PROMPT: Once you have counted the lines below that contain "agent", give that number and nothing else.

EXERCISE DATA:
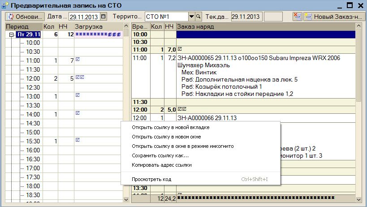Viewport: 367px width, 207px height.
Task: Collapse the Пт 29.11 tree node
Action: (x=12, y=35)
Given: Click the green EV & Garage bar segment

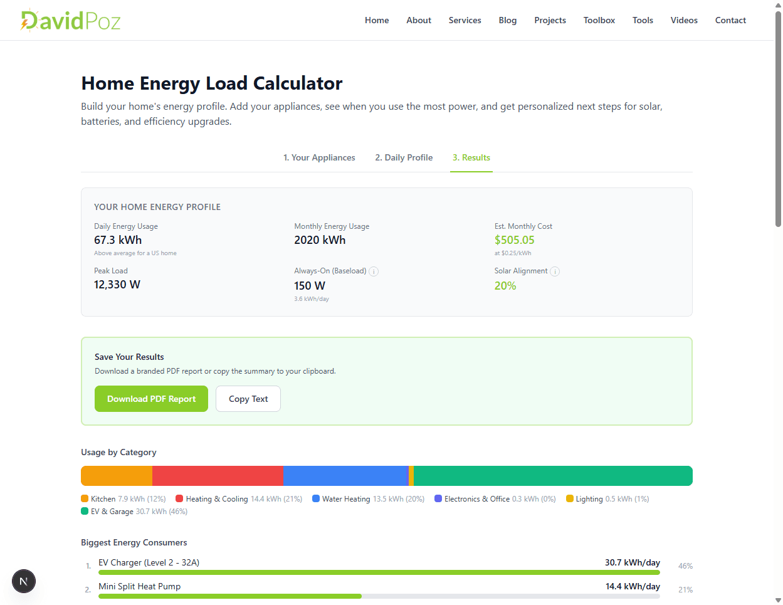Looking at the screenshot, I should pos(552,476).
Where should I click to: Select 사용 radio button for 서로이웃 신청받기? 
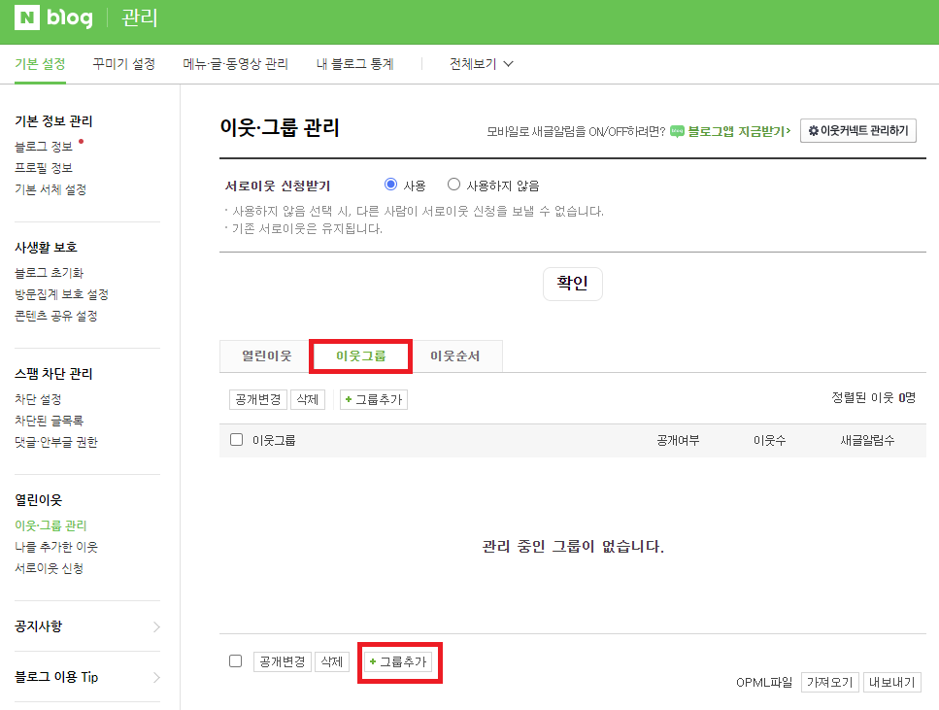tap(390, 184)
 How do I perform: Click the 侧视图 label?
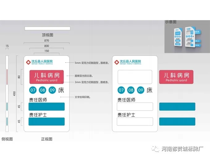[x=7, y=139]
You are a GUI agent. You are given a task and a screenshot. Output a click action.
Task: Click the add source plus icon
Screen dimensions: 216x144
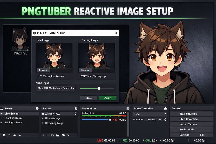point(43,135)
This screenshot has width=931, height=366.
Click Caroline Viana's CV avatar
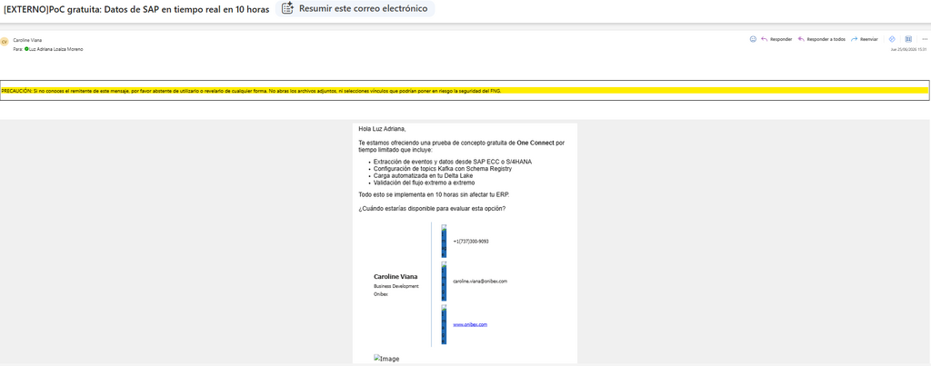(5, 42)
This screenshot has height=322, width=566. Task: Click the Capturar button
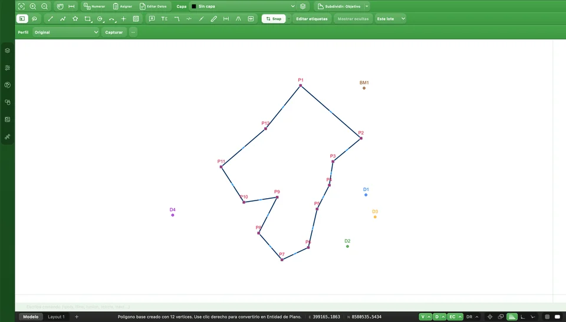click(114, 32)
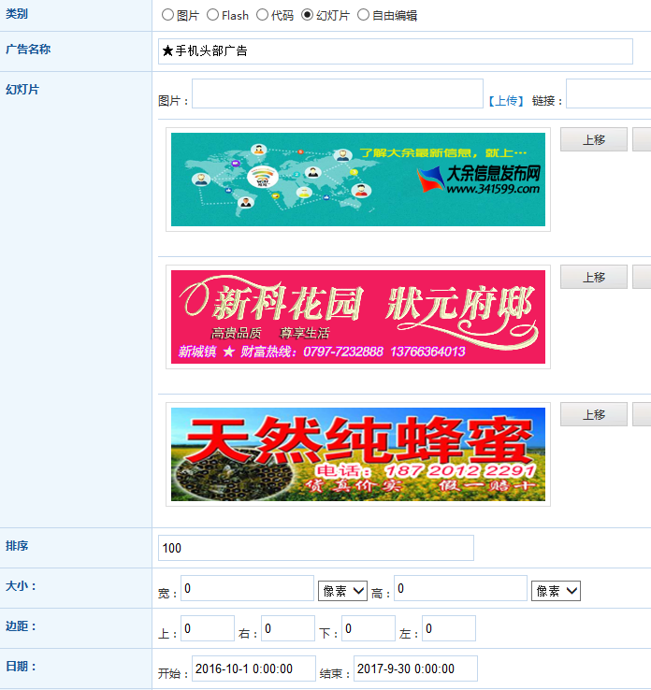Click the 新科花园 状元府邸 banner image
Screen dimensions: 651x690
[357, 317]
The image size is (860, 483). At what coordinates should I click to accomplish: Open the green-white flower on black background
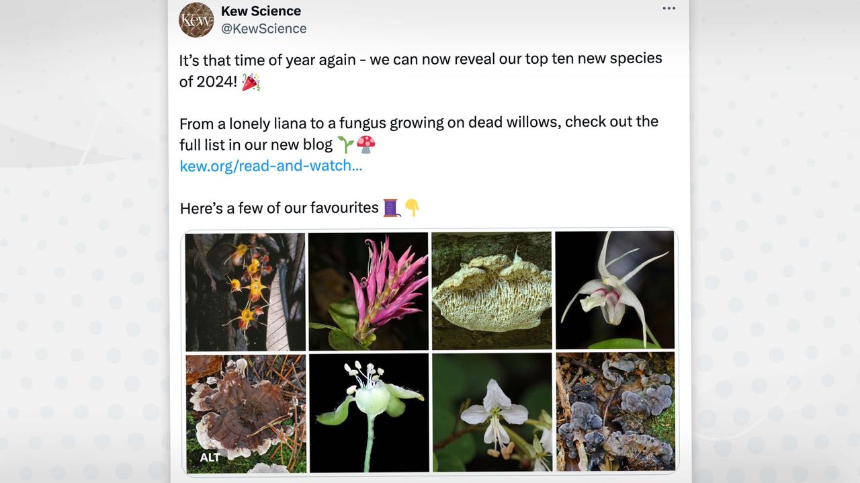368,413
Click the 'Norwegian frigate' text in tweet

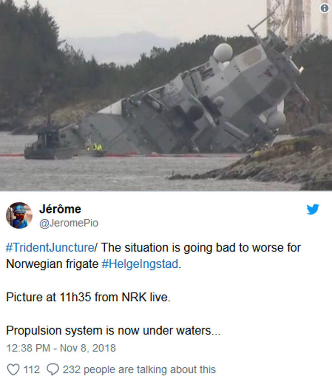point(52,264)
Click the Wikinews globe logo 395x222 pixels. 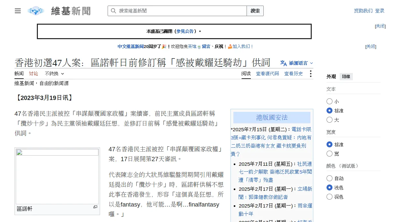click(x=36, y=11)
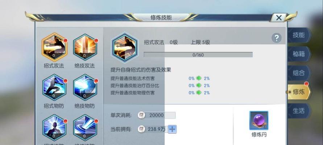The width and height of the screenshot is (323, 145).
Task: Select the 绝技攻法 skill icon
Action: 85,47
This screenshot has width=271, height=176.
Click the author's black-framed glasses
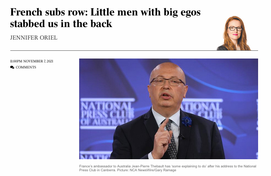click(235, 28)
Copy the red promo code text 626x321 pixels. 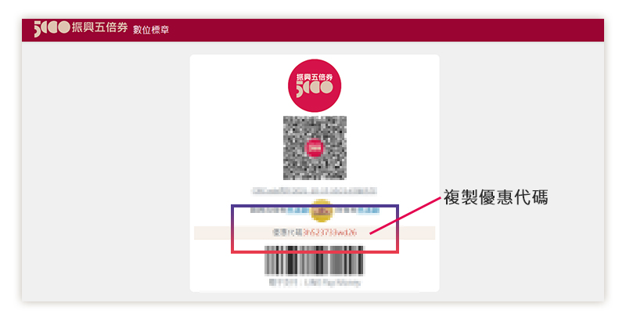(329, 233)
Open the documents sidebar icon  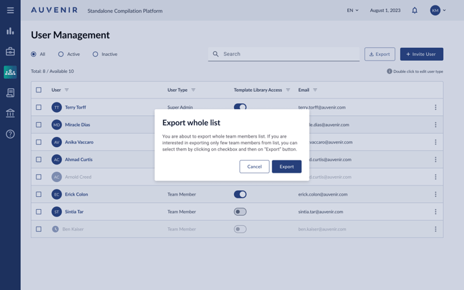click(10, 93)
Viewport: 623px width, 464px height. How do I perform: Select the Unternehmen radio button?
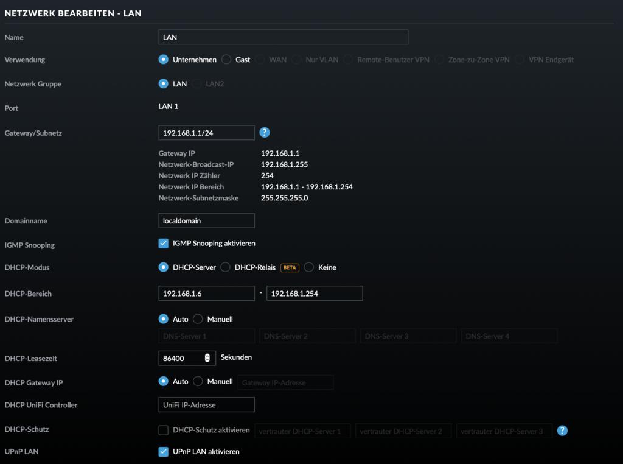pyautogui.click(x=163, y=60)
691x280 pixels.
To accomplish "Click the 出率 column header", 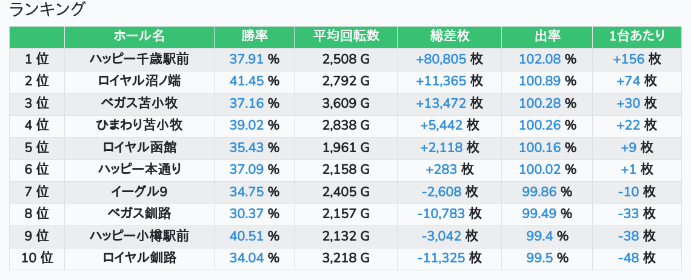I will (547, 36).
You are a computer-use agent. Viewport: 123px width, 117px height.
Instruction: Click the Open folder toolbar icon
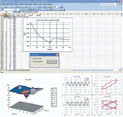(4, 7)

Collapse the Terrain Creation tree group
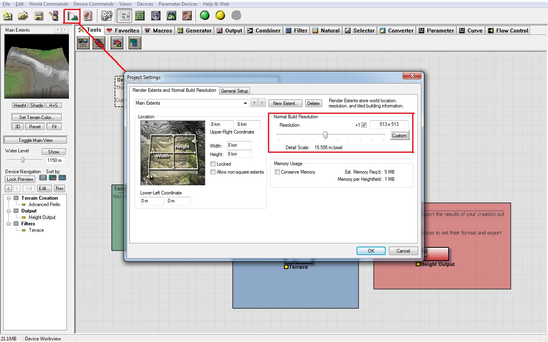[9, 198]
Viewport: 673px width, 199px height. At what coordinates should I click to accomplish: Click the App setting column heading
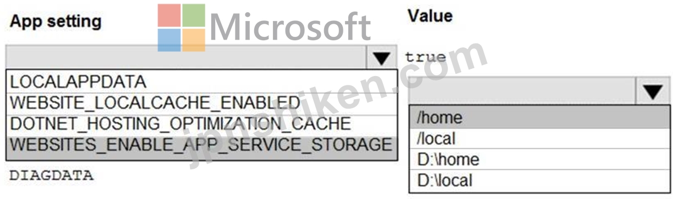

THE ANSWER: 2